Screenshot grounding data
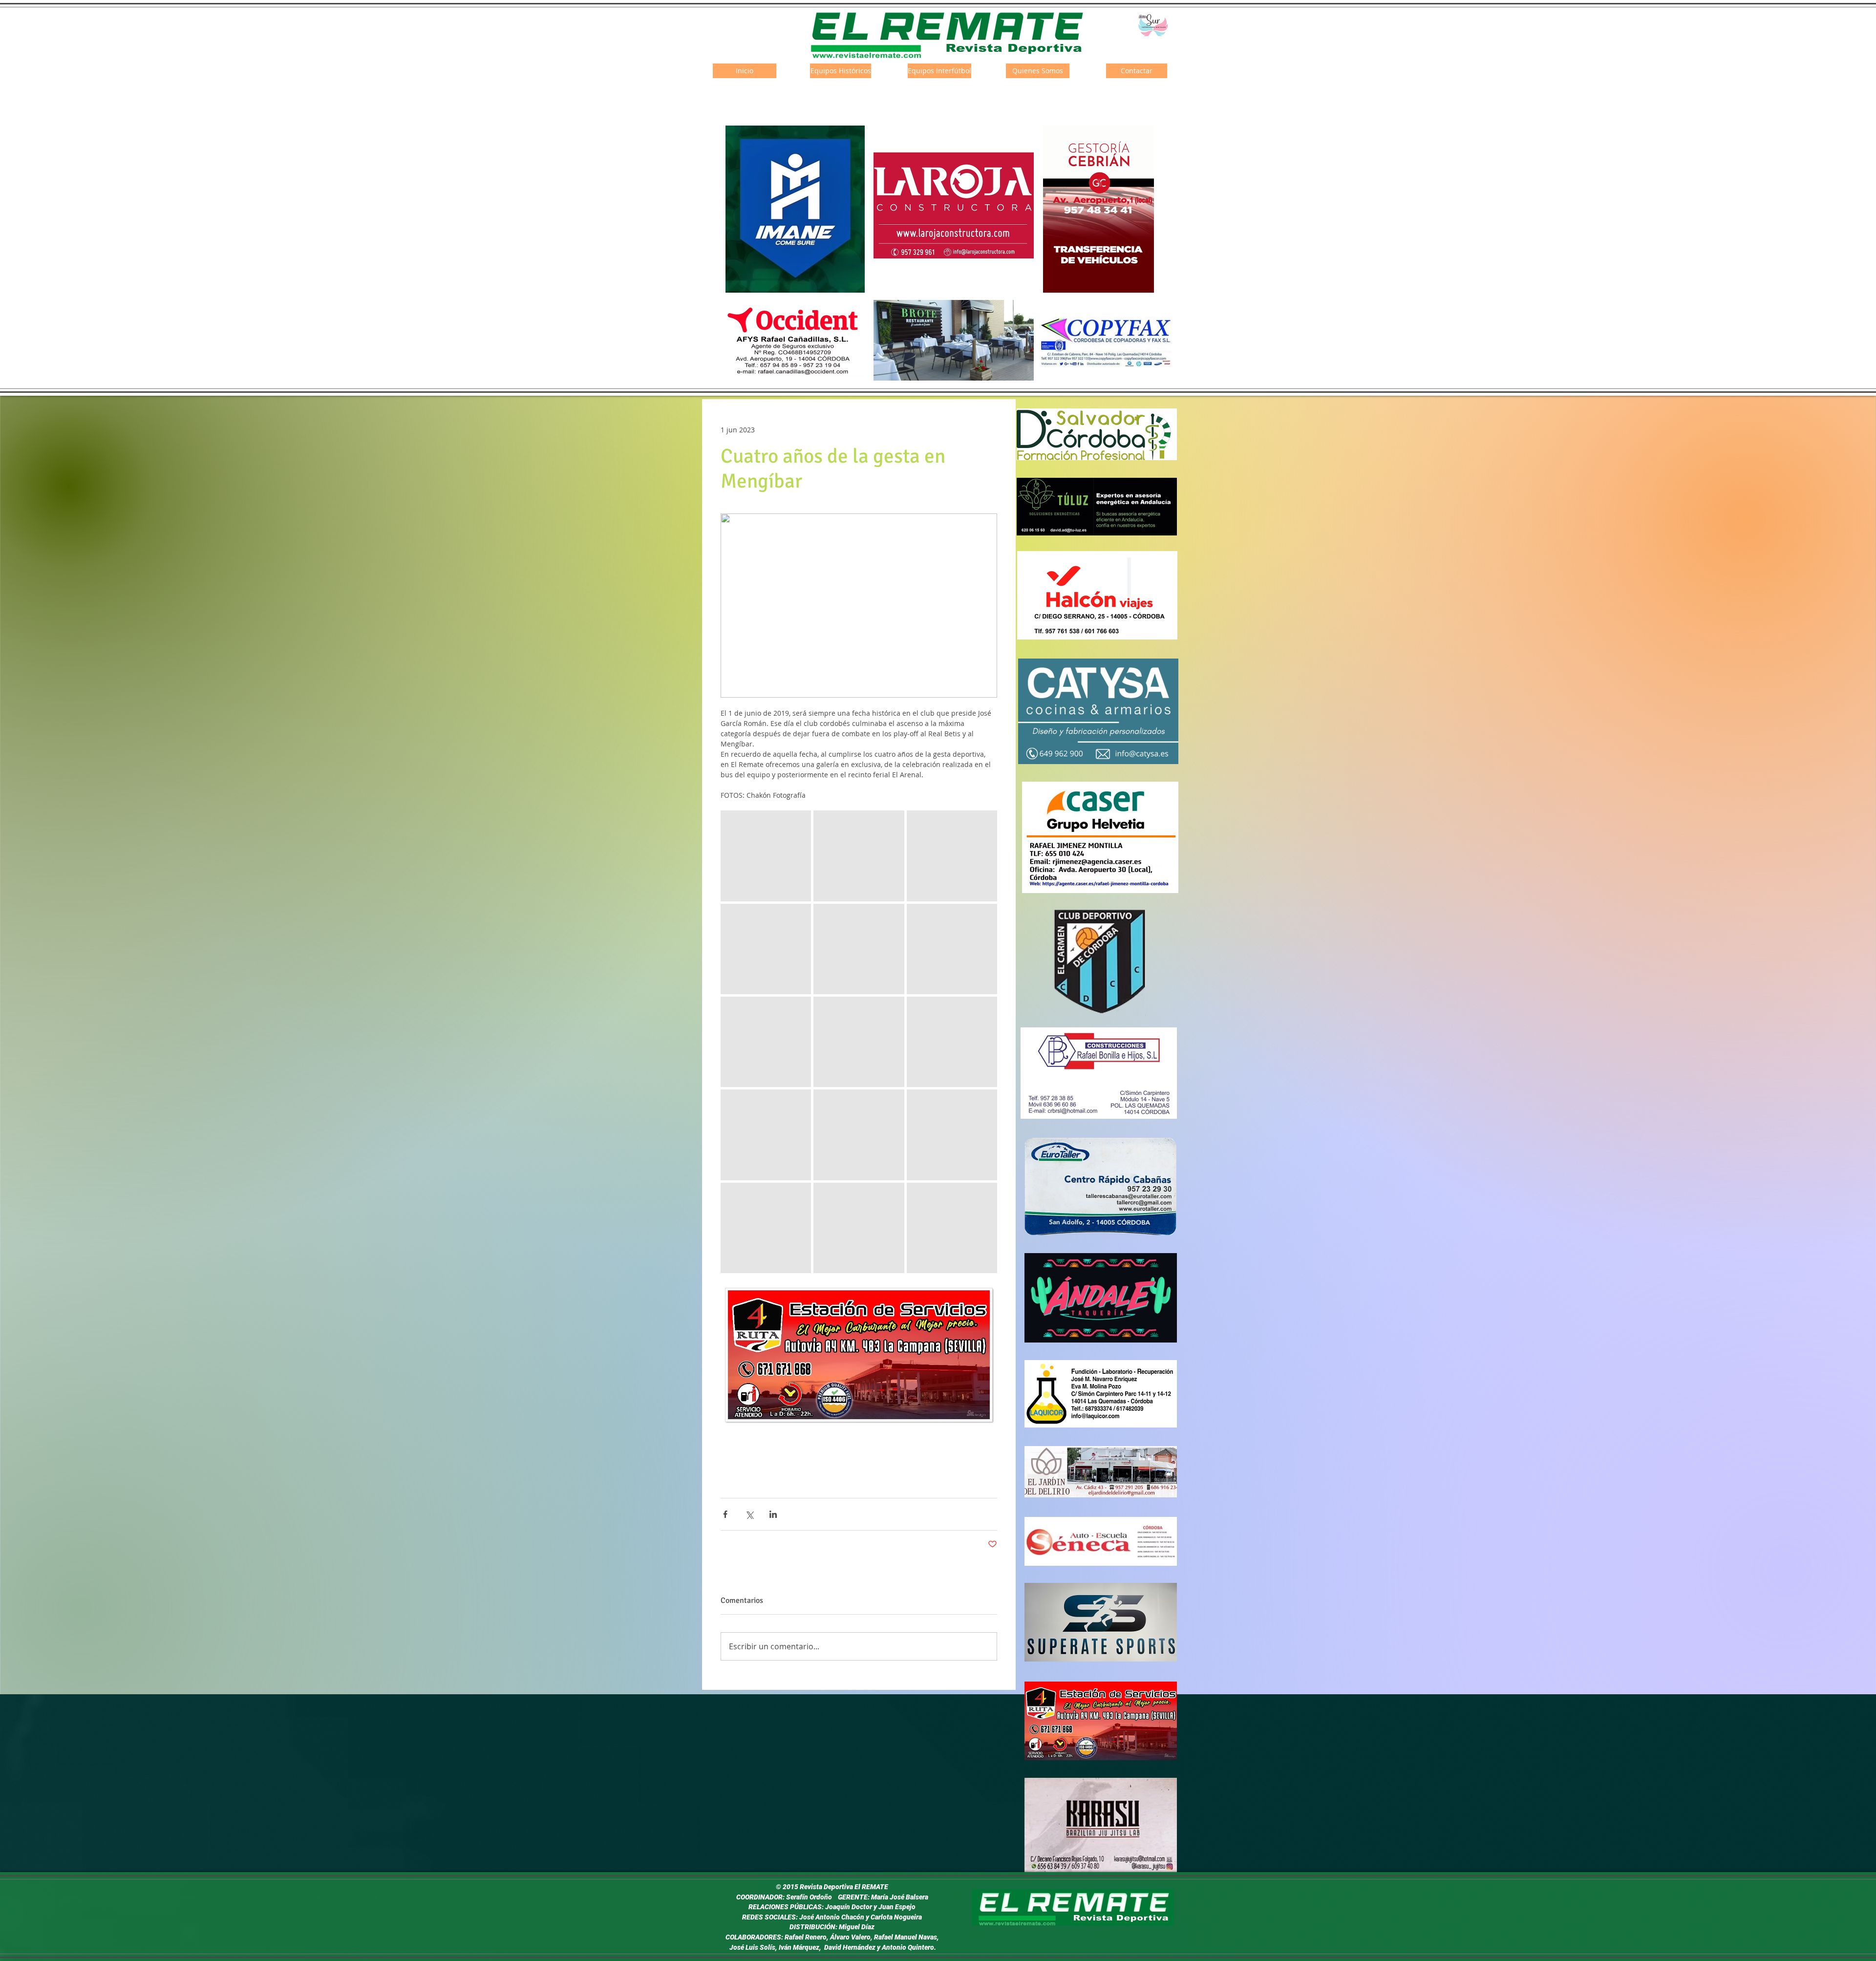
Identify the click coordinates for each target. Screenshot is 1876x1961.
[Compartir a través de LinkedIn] (773, 1514)
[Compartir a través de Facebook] (725, 1514)
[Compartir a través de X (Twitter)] (749, 1514)
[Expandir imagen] (766, 855)
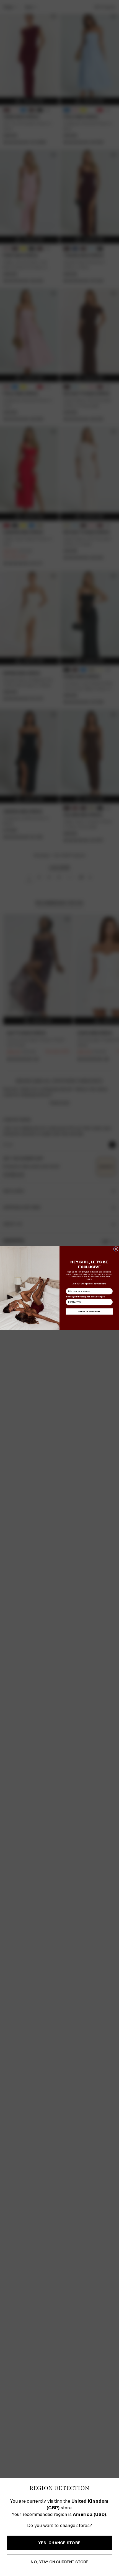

* [Work to be completed]
Give every entry again verbatim, with no pictures.

* [Solution below]
Identify the click coordinates for each target. Screenshot is 1876x1961.
[Compartir a través de LinkedIn] (773, 1514)
[Compartir a través de Facebook] (725, 1514)
[Compartir a través de X (Twitter)] (749, 1514)
[Expandir imagen] (766, 855)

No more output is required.